EXCERPT: Begin
Background

Measurements of the light scattering properties of cells have focused primarily on flow cytometry applications rather than tissue optics. In flow cytometry the light scattered at a fixed number of angles (usually 0 and $90^\circ$) from a stream of cells flowing through a laser beam is measured and used to differentiate between cell types [75]. One of the first measurements of the scattering patterns of cells was conducted by Brunsting, et al [13], who measured the patterns of Chinese hamster ovary cells for $\theta<12^\circ$ and compared the results with Mie theory. They concluded that the intensity at angles above $12^\circ$ contains information about the internal cell morphology.

A method for cell classification using a flow system was described by Salzman in 1975 [86], where they demonstrated that using measurements of the scattered intensity at 0 and $90^\circ$, they could differentiate between lymphocytes, monocytes and granulocytes. Jovin et al [87] were able to distinguish between spheres of different sizes (0.8 and $1.0\: \mu\text{m}$) from the ratio of scattered light at 12 and $19^\circ$.
EXCERPT: End
DATASET CONTENT: Begin
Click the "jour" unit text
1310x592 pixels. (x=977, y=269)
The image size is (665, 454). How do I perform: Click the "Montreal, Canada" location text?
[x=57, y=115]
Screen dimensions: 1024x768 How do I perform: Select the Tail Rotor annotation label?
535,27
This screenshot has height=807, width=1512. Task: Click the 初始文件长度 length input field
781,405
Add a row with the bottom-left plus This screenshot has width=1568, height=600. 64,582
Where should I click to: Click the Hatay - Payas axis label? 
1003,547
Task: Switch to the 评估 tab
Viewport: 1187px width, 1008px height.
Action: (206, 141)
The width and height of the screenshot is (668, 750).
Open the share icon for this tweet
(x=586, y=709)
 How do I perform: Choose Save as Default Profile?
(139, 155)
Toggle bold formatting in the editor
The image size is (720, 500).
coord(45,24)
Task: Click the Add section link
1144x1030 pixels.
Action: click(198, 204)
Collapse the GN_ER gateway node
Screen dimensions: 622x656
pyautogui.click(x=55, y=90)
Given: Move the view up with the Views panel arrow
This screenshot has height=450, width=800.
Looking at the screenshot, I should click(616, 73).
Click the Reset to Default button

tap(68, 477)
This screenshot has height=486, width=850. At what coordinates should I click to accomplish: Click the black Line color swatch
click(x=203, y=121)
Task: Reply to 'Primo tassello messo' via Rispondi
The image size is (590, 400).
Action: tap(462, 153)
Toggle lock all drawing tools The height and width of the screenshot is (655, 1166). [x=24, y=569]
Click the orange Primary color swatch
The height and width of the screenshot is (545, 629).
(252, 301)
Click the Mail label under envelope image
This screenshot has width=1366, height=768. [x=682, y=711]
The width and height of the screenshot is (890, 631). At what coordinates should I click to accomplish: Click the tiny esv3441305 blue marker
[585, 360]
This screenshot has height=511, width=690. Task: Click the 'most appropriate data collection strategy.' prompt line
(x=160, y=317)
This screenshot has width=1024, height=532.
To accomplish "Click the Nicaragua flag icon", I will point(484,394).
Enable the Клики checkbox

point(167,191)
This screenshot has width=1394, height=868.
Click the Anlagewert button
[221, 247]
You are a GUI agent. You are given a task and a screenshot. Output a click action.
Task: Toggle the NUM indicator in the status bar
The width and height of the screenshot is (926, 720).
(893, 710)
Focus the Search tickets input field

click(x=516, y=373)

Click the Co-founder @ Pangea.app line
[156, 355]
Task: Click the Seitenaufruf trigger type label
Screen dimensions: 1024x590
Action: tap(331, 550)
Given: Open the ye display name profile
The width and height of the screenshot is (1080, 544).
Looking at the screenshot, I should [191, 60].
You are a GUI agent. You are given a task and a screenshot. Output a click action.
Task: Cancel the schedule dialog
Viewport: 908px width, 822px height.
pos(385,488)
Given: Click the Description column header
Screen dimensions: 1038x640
DATASET CONTENT: End
» **TASKS**:
A) According to the passage on light scattering by cells, what kind of cells did Brunsting et al. study?
B) Reproduce everything in the passage on light scattering by cells from "A method for" down to "12 and $19^\circ$.".
C) Go on with the passage on light scattering by cells from the point where it stops.
The entries come from a different source than the passage on light scattering by cells.

» **YOUR WRITTEN ANSWERS**:
A) Chinese hamster ovary cells.

B)
A method for cell classification using a flow system was described by Salzman in 1975 [86], where they demonstrated that using measurements of the scattered intensity at 0 and $90^\circ$, they could differentiate between lymphocytes, monocytes and granulocytes. Jovin et al [87] were able to distinguish between spheres of different sizes (0.8 and $1.0\: \mu\text{m}$) from the ratio of scattered light at 12 and $19^\circ$.

C)
Steinke et al [88], measured the anisotropy values (g=0.98-0.99) and scattering cross sections (20-80 $\mu\text{m}^2$) for red blood cells and found good agreement with Mie theory. Measurements of the scattering pattern with a flow cytometer capable of recording the scattered intensity at 32 angles simultaneously from 0 to $22^\circ$ were made by Salzman [89]. Using this instrument they observed an increase in the scatter at angles above $12.75^\circ$ for mutant fibroblasts compared with normal fibroblasts. They concluded that abnormal lysomal storage inclusions in the cytoplasm of the mutant cells were responsible for the increase in scatter.

A more recent study by Doornbos et al [90], used an optical trap to isolate single particle and a second laser to measure the scattering pattern of the trapped particle. They obtained excellent agreement with Mie theory for trapped $7\: \mu\text{m}$ spheres, but were only able to measure the pattern of a human lymphocyte from $15-60^\circ$ due to the lower trapping efficiency of the cells.